## DOCUMENT EXCERPT:
────────────────────────────────────────

Public health registries play a key role in our understanding of health outcomes resulting from exposure to an event, disaster or hazardous agent. Registries collect and maintain data to facilitate actionable research, monitor health outcomes in exposed populations, and serve as a communication channel to provide valuable information and resources to affected communities. Events that have prompted the creation of registries include the atomic bombings of Hiroshima and Nagasaki, the Three Mile Island accident, the Chernobyl disaster, the Oklahoma City Bombing, and the 2001 attacks on the World Trade Center [14,15,16,17,18]. The US Department of Veteran Affairs and Department of Defense also maintain several registries to monitor the health of veterans exposed to hazardous substances during military service [19].

The World Trade Center Health Registry (WTCHR) is the largest registry in the US to track the health effects of a disaster or exposure and is perhaps the most well-known of all the registries [20, 21]. The WTCHR has been instrumental in our understanding of the long-term health outcomes of 9/11 including causal relationships between exposure to toxic smoke, dust, and debris and long-term health outcomes like asthma and other lung diseases [22]. In addition, the WTCHR has identified long-term mental health impacts including post-traumatic stress disorder (PTSD) [23, 24]. These findings helped create new policies that provide medical benefits to individuals directly impacted by the attacks [25]. The WTCHR also informs clinical guidelines and planning for future emergencies.

The scope and scale of Harvey, along with the clear lessons learned from the WTCHR, called for an innovative approach to understanding the environmental health and housing risks in the aftermath of the storm. With advice and guidance from New York colleagues, we launched the Hurricane Harvey Registry, a community health and housing registry, in April 2018. The registry is unique in its timeliness (e.g., the WTCHR was launched two years after 9/11) and start as a grassroots initiative between academia, local public health agencies, and community stakeholders. Often registries are managed through central government agencies, and the time between event or exposure and the start of data collection is too long to capture short-term effects [26]. Because of the flexibility built into the backend of the Hurricane Harvey Registry, we were able to launch surveys related to the May 2019 and Tropical Storm Imelda (September 2019) flooding events within weeks. Because of our desire to be broadly responsive to storms and flooding events, we renamed the Hurricane Harvey Registry as the “Texas Flood Registry.”

────────────────────────────────────────

## DATA FOR REVIEW:
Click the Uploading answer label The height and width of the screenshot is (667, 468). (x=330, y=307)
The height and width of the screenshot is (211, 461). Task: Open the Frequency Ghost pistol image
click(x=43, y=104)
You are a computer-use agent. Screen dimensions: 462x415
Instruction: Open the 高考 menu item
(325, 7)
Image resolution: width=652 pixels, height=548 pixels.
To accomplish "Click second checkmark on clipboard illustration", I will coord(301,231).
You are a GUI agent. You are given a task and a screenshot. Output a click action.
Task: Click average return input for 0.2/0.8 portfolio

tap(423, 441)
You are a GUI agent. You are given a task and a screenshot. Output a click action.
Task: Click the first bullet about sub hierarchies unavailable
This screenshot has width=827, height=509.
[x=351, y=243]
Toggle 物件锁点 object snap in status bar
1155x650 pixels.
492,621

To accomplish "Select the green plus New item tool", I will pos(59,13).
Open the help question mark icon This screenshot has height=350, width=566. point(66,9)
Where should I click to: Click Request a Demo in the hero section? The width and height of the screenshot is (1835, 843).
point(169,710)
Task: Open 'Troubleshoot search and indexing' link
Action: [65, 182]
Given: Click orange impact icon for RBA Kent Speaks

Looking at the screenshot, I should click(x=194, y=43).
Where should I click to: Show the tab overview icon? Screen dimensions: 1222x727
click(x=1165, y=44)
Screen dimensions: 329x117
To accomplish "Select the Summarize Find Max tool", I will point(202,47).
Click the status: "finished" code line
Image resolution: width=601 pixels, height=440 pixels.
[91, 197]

────────────────────────────────────────

## ACTION ITEM A:
Answer these questions from the registries text:
(i) Which two US departments maintain registries that monitor veterans exposed to hazardous substances during military service?
(ii) Which long-term mental health impact does the text say the WTCHR identified?
(iii) In what month and year was the Hurricane Harvey Registry launched?
## ACTION ITEM B:
Please return the passage of the registries text starting with "Public health registries" and going on through "military service [19].", copied word for word.

## EXPECTED OUTPUT A:
(i) The US Department of Veteran Affairs and the Department of Defense.
(ii) Post-traumatic stress disorder (PTSD).
(iii) April 2018.

## EXPECTED OUTPUT B:
Public health registries play a key role in our understanding of health outcomes resulting from exposure to an event, disaster or hazardous agent. Registries collect and maintain data to facilitate actionable research, monitor health outcomes in exposed populations, and serve as a communication channel to provide valuable information and resources to affected communities. Events that have prompted the creation of registries include the atomic bombings of Hiroshima and Nagasaki, the Three Mile Island accident, the Chernobyl disaster, the Oklahoma City Bombing, and the 2001 attacks on the World Trade Center [14,15,16,17,18]. The US Department of Veteran Affairs and Department of Defense also maintain several registries to monitor the health of veterans exposed to hazardous substances during military service [19].